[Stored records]
+-------+
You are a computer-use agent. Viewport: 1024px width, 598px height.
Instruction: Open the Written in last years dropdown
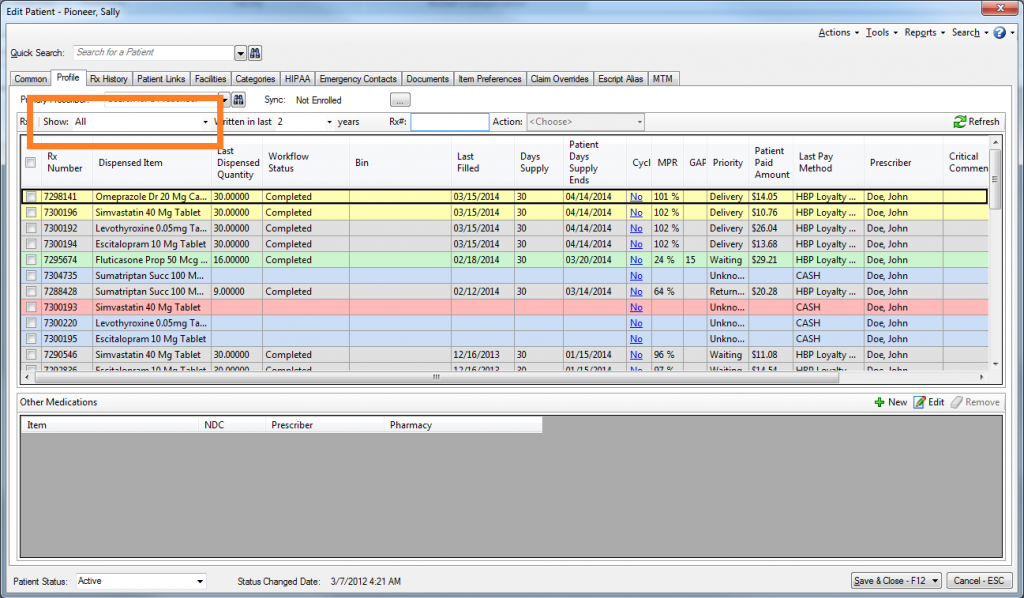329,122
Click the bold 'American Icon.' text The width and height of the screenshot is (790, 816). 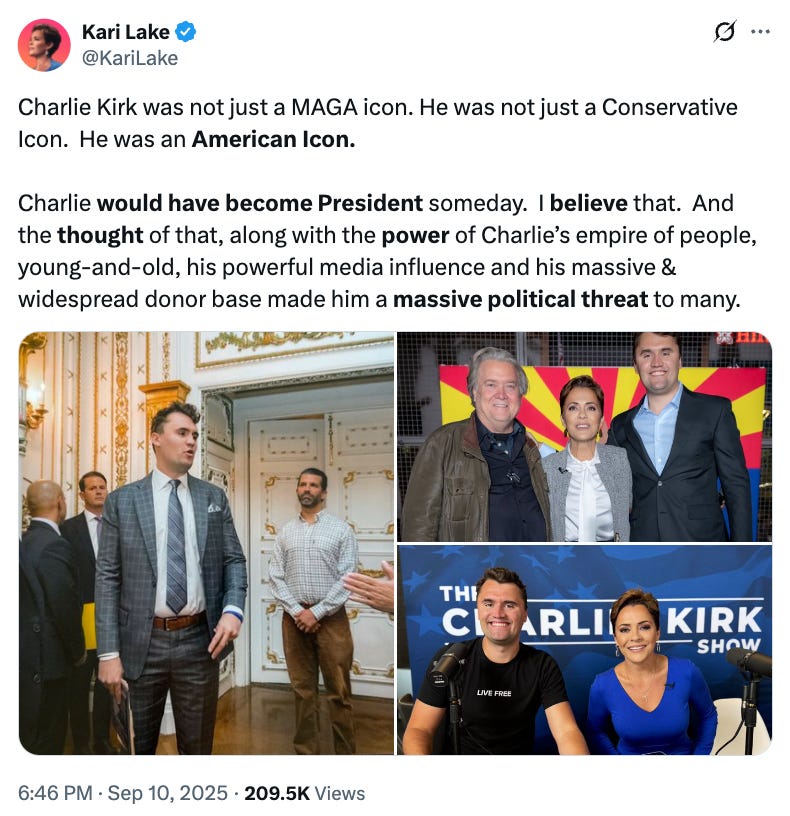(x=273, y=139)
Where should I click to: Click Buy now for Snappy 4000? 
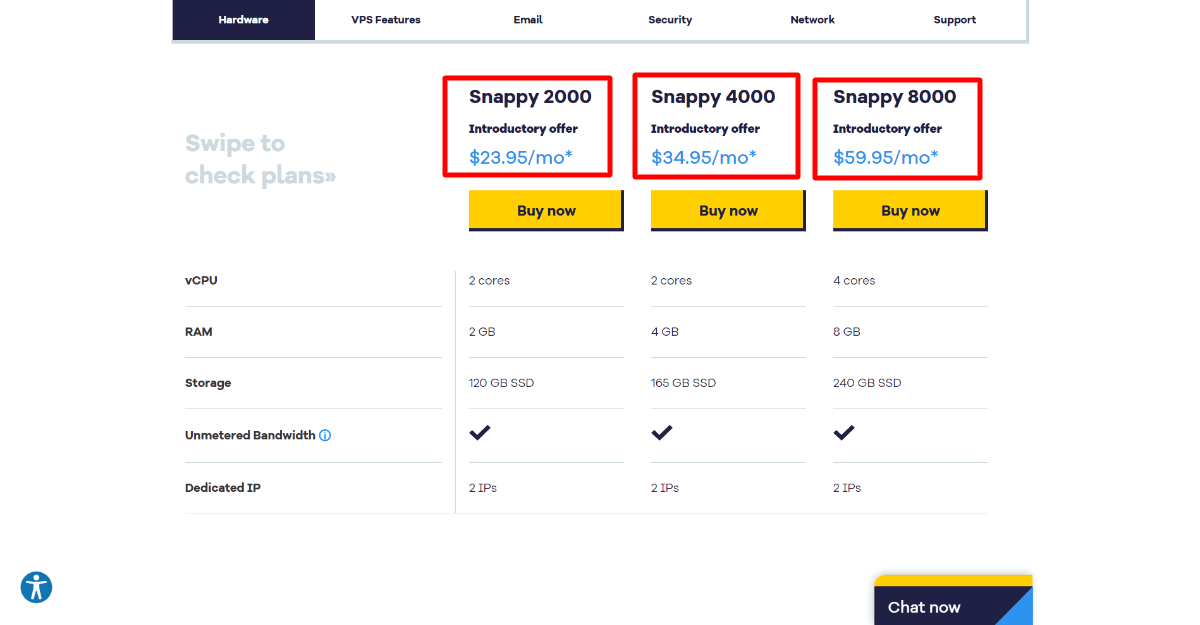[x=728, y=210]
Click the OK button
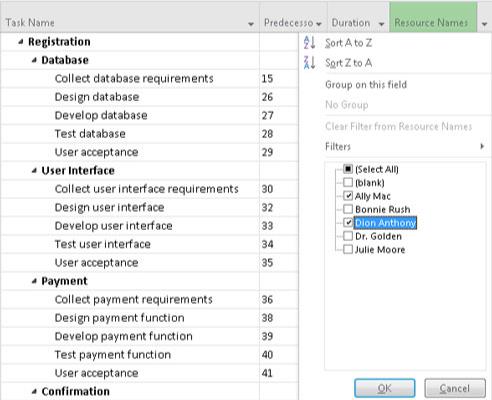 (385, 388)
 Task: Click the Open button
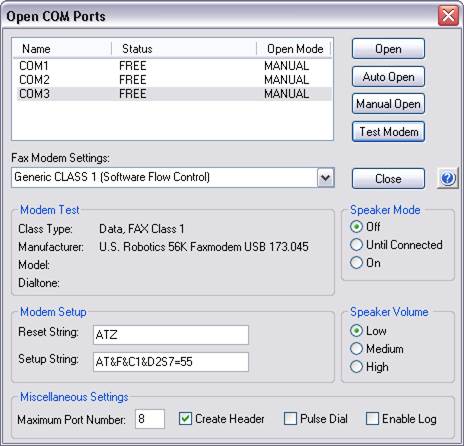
+-------+
▸ **Activity**: From the line holding "Where should I" down to the final line of the entries above, print every line exactly. Pictures do not go in.

▸ **Exercise response**:
Where should I click to: Click Buy now for Snappy 4000? 
[x=728, y=210]
Click the OK button
 (385, 388)
 Task: Click the Open button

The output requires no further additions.